Impasse agravado por greve no metrô
As reclamações dos usuários de transporte público na capital são feitas em meio a um contexto de impasse que envolve, desde o fim de 2021, a Prefeitura de Belo Horizonte (PBH), a Câmara Municipal e as empresas de ônibus. As empresas alegam que o contrato vigente com o Executivo municipal é ultrapassado e que as concessionárias não conseguem manter seu funcionamento sem um aumento da tarifa, fonte única de financiamento das companhias. Na Justiça, as empresas conseguiram uma liminar que determina que a passagem principal dos ônibus de BH chegue a R$ 5,85, com alta de 30% sobre o valor cobrado atualmente.
A alternativa encontrada pela prefeitura para evitar a aplicação do reajuste é aprovar na Câmara Municipal um projeto de lei que estabelece subsídio das gratuidades previstas em lei às empresas e a redução da tarifa em R$ 0,20. A proposta, no entanto, já foi pivô de uma série de embates entre Legislativo e Executivo desde fevereiro deste ano.

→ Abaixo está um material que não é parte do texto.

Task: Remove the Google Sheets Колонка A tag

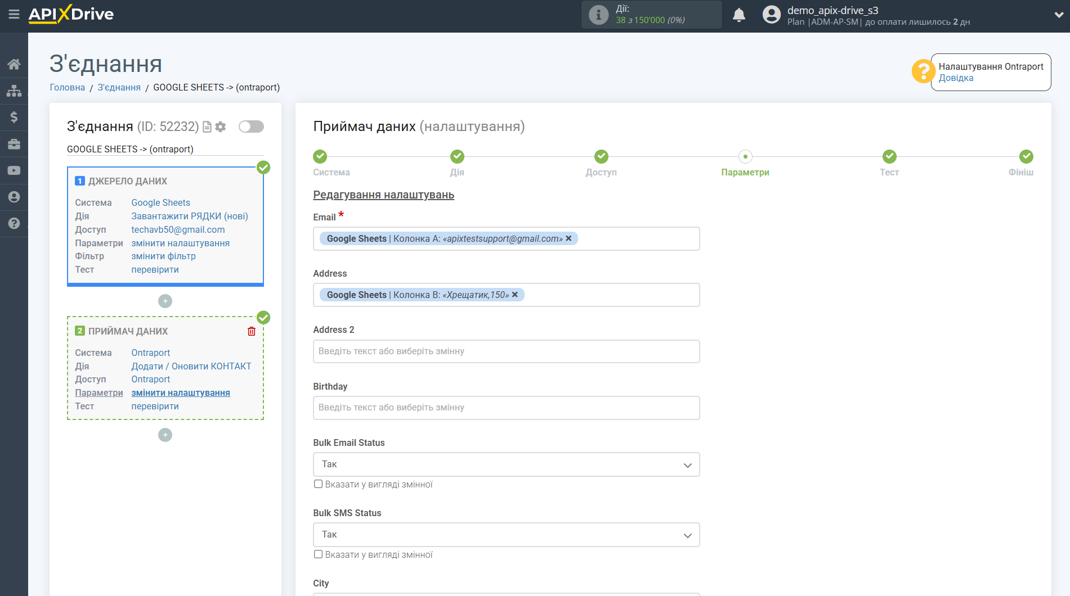Action: click(568, 238)
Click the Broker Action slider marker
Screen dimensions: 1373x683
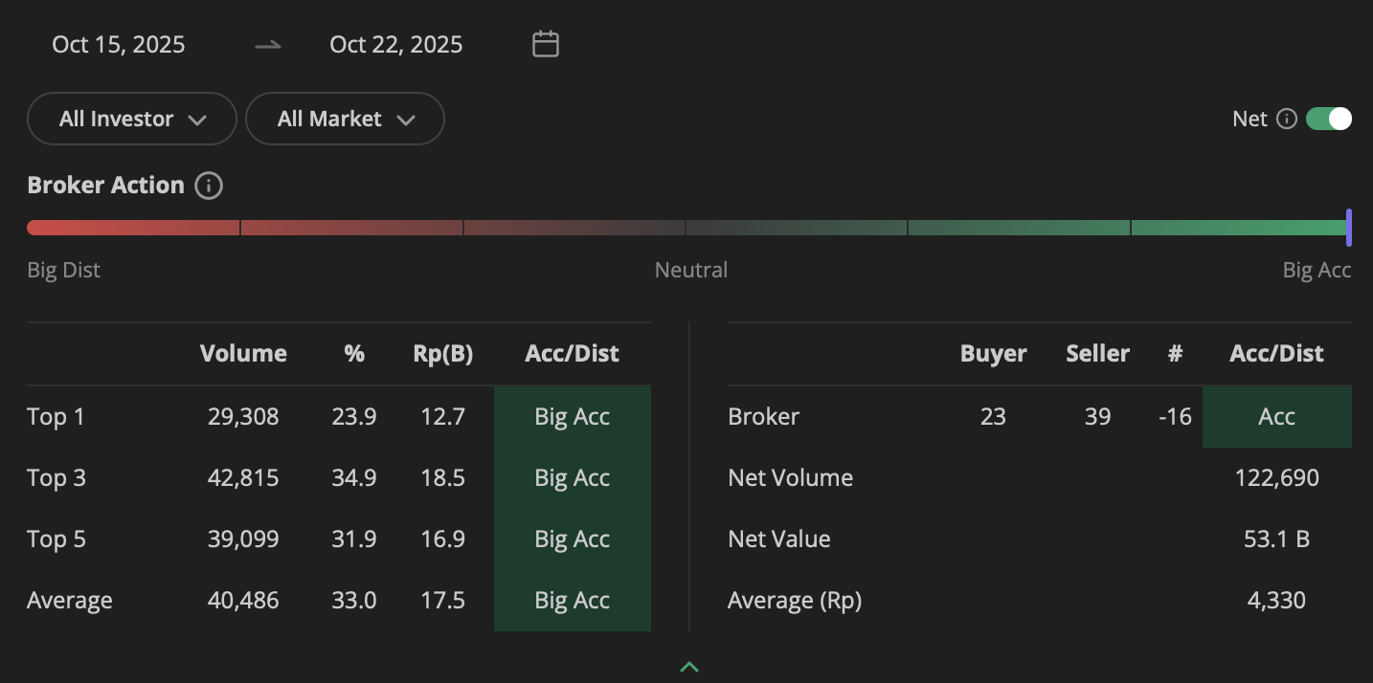pos(1348,228)
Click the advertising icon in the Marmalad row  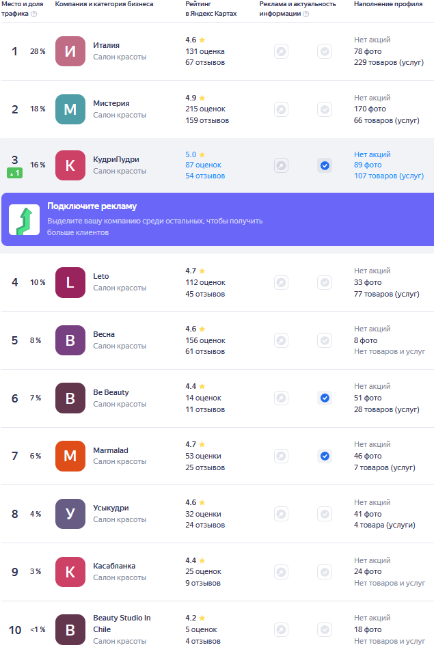tap(281, 456)
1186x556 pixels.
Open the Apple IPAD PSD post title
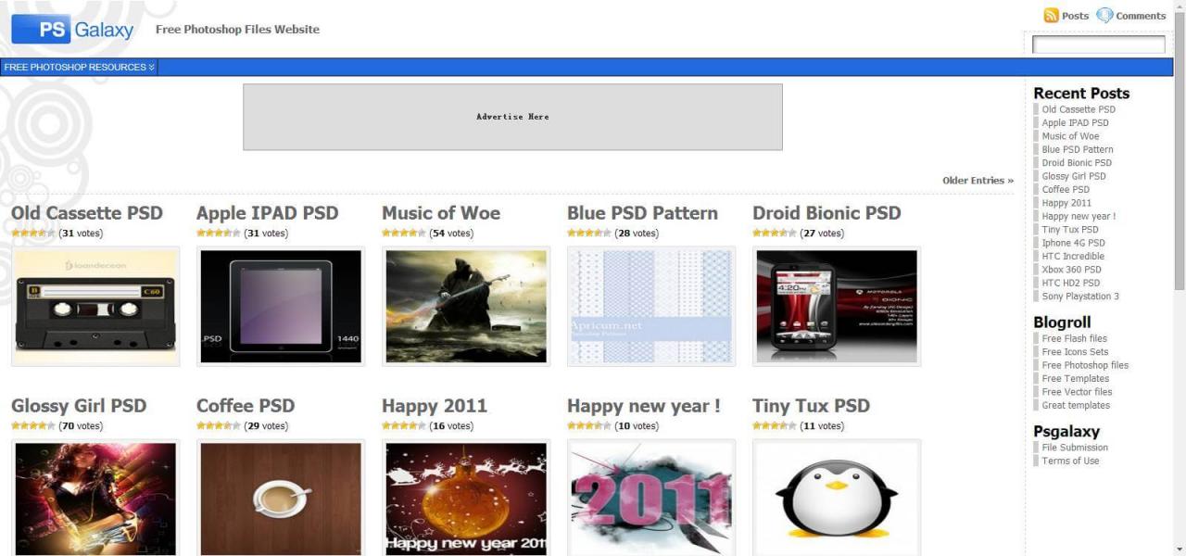click(x=267, y=213)
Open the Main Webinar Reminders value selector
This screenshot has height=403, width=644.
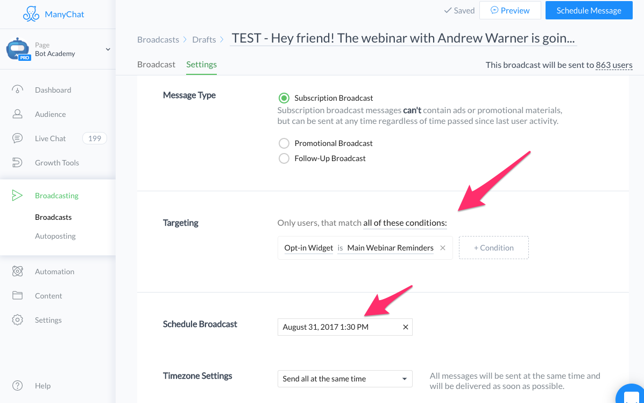point(390,248)
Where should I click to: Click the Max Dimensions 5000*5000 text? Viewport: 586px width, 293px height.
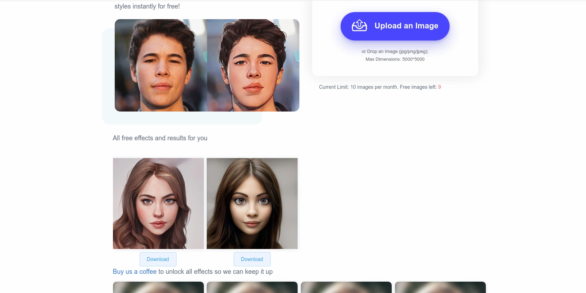pyautogui.click(x=395, y=59)
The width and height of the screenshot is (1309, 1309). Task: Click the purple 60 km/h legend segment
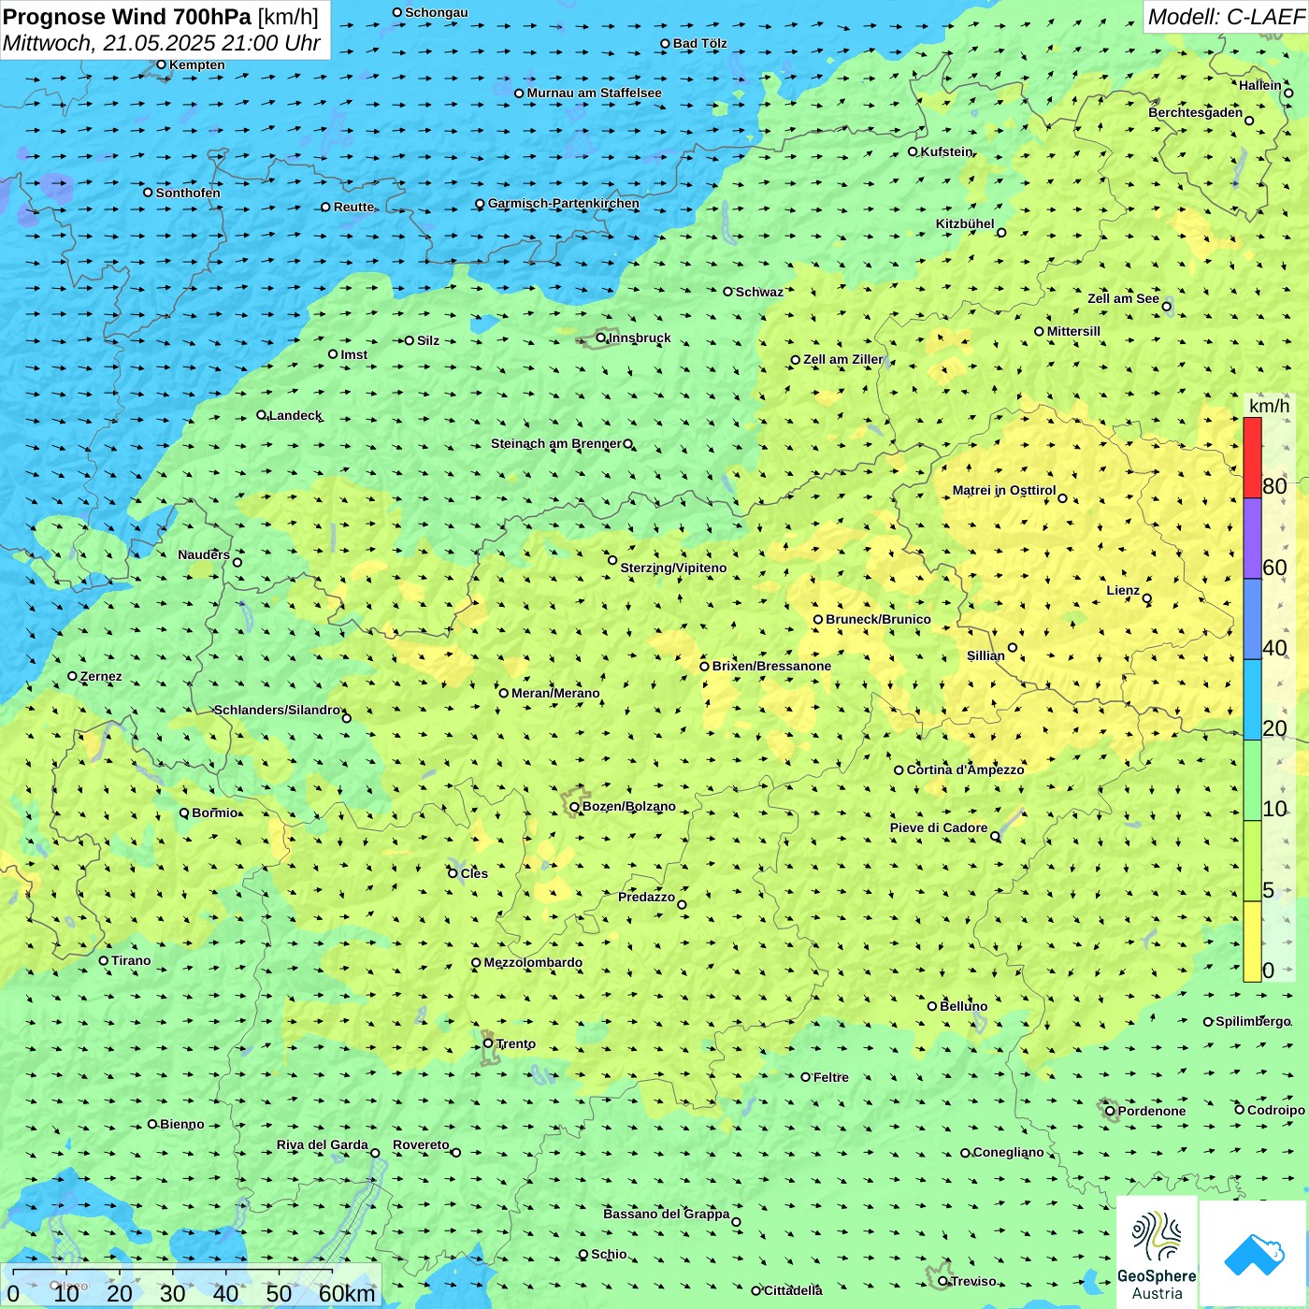click(1252, 539)
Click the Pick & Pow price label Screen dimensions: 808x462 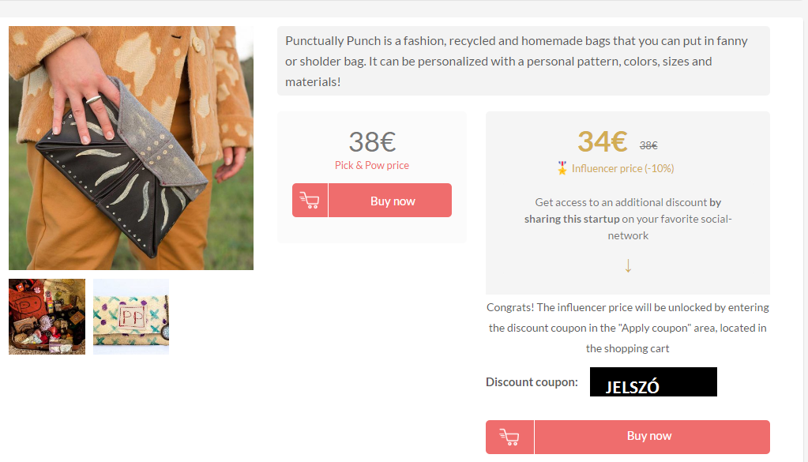point(372,165)
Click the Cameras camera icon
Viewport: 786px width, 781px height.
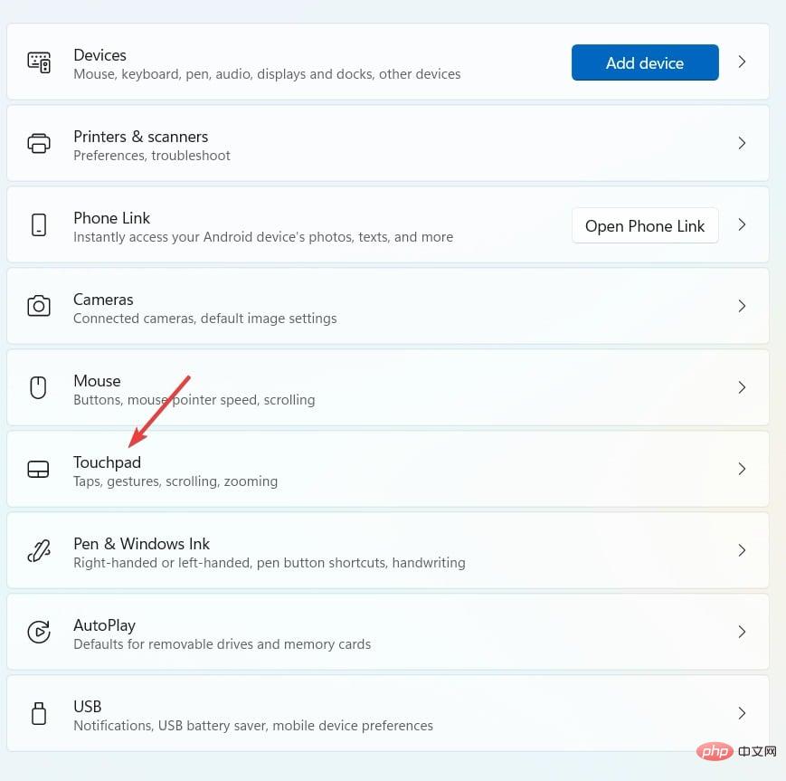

A crise é agravada pela paralisação do metrô de Belo Horizonte desde 21 de março. Durante o período, os metroviários operam apenas das 10h às 17h. Fora dos horários de pico, o serviço deixa de atender 70 mil passageiros diariamente, segundo a Companhia Brasileira de Trens Urbanos (CBTU). Naturalmente, isso aumenta a demanda pelos ônibus.
Os metroviários em greve protestam contra o processo de privatização do transporte gerenciado pelo Programa de Parcerias de Investimentos (PPI), ligado ao Ministério da Economia, do governo federal. O Sindicato dos Empregados em Transportes Metroviários e Conexos de Minas Gerais (Sindimetro-MG) reivindica a manutenção do emprego dos 1,6 mil servidores concursados depois da privatização do metrô ou a realocação dos funcionários para outras unidades da CBTU.
Segundo o Sindimetro, a categoria aguarda uma sinalização de negociação por parte do governo federal para discutir o fim da paralisação, mas não teve qualquer resposta ao longo dos quase 40 dias de movimento. Procurado pela reportagem, o Ministério da Economia respondeu que não comenta o caso.